The question is:
Let $S = \{a,b,c,d\}$ and let $X : = \{f\colon S \to S \mid f \, \, \text{is bijective and } f(x) \ne x \, \, \text{for each}\, \, x \in S \}$. What is $|X|$?
Is there a simple counting principle to use for this problem? I thought about it in terms of the cycles of $S_4$. Essentially we want to exclude all cycles that have $1$ fixed element. So all cycles of length $3$ and the identity are out. This leaves cycles of length $4$, of which I believe there are $6$ and the disjoint $2$-cycles $(14)(23)$, $(13)(24)$, $(12)(34)$. This gives the correct answer of $|X| = 9$ but I am wondering if there is faster way to think about this problem since if $|S| = 10 $ I don't want to count through the elements of $S_{10}$.
Best Answer
The most direct way to solve this is to consider the complement of the given set - that is, the bijections that do have a fixed points. $$Y=\{f:S\rightarrow S\mid f\text{ is bijective and }f(x)=x\text{ for some } x\in S\}.$$ Notice that if we define, for each $s\in S$ the set $$Y_s=\{f:S\rightarrow S\mid f\text{ if bijective and }f(s)=s\}$$ then we may express $$Y=Y_{s_1}\cup Y_{s_2}\cup Y_{s_3} \cup \ldots \cup Y_{s_n}.$$ where the $s_i$ enumerate the set $S$. From here, we just apply the inclusion-exclusion principle - we sum up the size of each set, subtract the size of each intersection of two sets, add the size of intersections of three and so on.

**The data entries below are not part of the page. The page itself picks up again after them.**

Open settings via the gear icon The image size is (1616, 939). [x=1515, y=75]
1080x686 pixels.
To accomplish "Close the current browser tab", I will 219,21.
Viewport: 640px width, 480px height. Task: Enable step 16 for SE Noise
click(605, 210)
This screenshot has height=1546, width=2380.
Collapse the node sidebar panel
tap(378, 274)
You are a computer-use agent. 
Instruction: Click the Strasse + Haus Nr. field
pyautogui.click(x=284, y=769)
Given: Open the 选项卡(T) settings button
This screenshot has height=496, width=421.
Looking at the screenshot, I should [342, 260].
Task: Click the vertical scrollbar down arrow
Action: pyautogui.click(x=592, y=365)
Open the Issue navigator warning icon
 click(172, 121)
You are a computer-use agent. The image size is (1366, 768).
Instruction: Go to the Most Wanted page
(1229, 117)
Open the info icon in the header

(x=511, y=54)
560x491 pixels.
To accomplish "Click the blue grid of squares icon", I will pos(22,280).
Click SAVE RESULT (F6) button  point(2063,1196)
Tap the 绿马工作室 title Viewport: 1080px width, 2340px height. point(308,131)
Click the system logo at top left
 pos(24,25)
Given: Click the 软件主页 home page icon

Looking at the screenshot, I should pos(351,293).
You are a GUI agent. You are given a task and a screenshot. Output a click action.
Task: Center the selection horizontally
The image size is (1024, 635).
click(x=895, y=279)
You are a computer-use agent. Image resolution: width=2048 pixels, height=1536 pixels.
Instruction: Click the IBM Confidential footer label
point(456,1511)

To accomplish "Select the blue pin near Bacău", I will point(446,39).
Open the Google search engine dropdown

To do this, we merely note that any element of $Y_s$ is created by taking a bijection on $S\setminus\{s\}$ and then setting $f(s)=s$ - so there are $(n-1)!$ elements of each $Y_s$. (And there are $n$ such sets, so they contribute a total of $n!$ to the sum). Then, the intersection of two distinct sets $Y_{s}\cap Y_{s'}$ is just the set of functions with two given fixed points, so arguing similarly, there are $(n-2)!$ elements in each intersection. Given that there are ${n \choose 2}=\frac{n!}{2!\cdot (n-2)!}$ such intersections, we take away $\frac{n!}{2!}$ to account for these intersections. We can continue on in this manner, considering intersections of $k$ sets.
If you work through this, you get a not-too-horrible sum for the desired quantity. If you factor out $n!$, you will be left with a sum that may be familiar to you and would lead to a simpler closed form.